Beliau hadir dengan dua identitas yang berpadu harmonis: sebagai pengawal hukum negara yang tegas sekaligus penjaga marwah tradisi yang berpijak kokoh pada falsafah alam Minangkabau.
Menjadi kawah candradimuka bagi diskursus sejarah lintas wilayah, forum ini menghadirkan beragam perspektif dari para tokoh pemikir dan budayawan. Kehadiran Tan Sri Dato Seri Utama Dr. Rais Yatim memberikan warna tersendiri dalam pembacaan narasi perjuangan bangsa. Sementara itu, Sri Sultan Hamengku Buwono X, Gubernur Sumatera Barat H. Mahyeldi, S.P., serta Gubernur DKI Jakarta Dr. H. Pramono Anung turut menyampaikan kontribusi pemikiran melalui perwakilan yang hadir.
Diskusi yang berlangsung dalam dialektika intelektual dipandu oleh moderator Hasril Chaniago, wartawan senior dan penulis, bersama Dr. Hary Efendi dari Pusat Studi Humaniora Universitas Andalas sekaligus Koordinator Kelompok Kerja Humas dan Protokol Universitas Andalas.

Kedalaman literasi sejarah semakin tersingkap melalui paparan para narasumber, yakni Prof. Anhar Gonggong, Prof. Gusti Asnan, Dr. Sri Margana, dan Dr. Zulqaiyyim, yang mengulas perjalanan panjang Bukittinggi sebagai salah satu episentrum perjuangan bangsa.
Menyimak jalannya diskusi dari kursi kehormatan, Ferry Tass, Dt. Toembidjo, memaknai peringatan satu abad Jam Gadang sebagai momentum perenungan eksistensial tentang pentingnya menjaga jati diri di tengah arus perubahan zaman.

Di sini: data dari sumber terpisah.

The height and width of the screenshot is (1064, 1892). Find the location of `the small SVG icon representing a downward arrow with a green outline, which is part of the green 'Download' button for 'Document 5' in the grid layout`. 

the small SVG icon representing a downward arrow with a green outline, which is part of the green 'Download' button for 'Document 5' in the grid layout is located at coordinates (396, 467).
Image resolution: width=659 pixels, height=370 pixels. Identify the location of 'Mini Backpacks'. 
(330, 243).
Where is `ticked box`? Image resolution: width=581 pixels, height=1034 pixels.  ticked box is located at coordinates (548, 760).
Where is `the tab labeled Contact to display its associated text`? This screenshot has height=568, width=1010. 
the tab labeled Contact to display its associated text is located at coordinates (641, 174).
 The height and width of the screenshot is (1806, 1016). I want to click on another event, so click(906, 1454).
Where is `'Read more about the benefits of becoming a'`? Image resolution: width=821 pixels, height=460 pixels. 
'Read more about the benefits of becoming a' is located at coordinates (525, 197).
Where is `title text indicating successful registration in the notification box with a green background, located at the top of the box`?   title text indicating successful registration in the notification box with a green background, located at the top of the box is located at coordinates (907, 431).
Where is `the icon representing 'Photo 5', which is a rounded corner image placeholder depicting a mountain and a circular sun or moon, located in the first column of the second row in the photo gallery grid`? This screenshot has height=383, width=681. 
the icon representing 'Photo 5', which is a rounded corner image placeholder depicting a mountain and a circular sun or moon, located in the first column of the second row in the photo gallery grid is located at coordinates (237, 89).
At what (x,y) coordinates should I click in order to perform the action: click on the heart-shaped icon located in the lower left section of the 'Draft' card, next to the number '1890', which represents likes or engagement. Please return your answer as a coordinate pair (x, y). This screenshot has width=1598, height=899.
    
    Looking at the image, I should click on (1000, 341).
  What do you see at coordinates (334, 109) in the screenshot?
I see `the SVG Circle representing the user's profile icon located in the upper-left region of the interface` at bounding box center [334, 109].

Di sela-sela suasana yang hangat dan penuh khidmat, beliau menyampaikan refleksi mendalam:
“Elke steen van deze klokkentoren vertelt een verhaal van doorzettingsvermogen; wie zijn verleden vergeet, verliest zijn toekomst.”
(Setiap batu dari menara jam ini menceritakan kisah tentang kegigihan; barang siapa melupakan masa lalunya, ia akan kehilangan masa depannya.)
Hingga berita ini diturunkan, rangkaian kegiatan masih berlangsung dalam suasana hangat dan penuh kekhidmatan. Kehadiran Ferry Tass, Dt. Toembidjo, di jantung Kota Bukittinggi menjadi penanda bahwa meskipun raga berpijak di tanah rantau, hati tetap menjadi kompas yang menunjuk ke arah hulu—pada akar budaya, sejarah, dan martabat bangsa.
Seminar ini terus bergulir sebagai estafet memori kolektif yang menjaga api perjuangan tetap menyala, menembus kabut waktu untuk menerangi jalan generasi mendatang.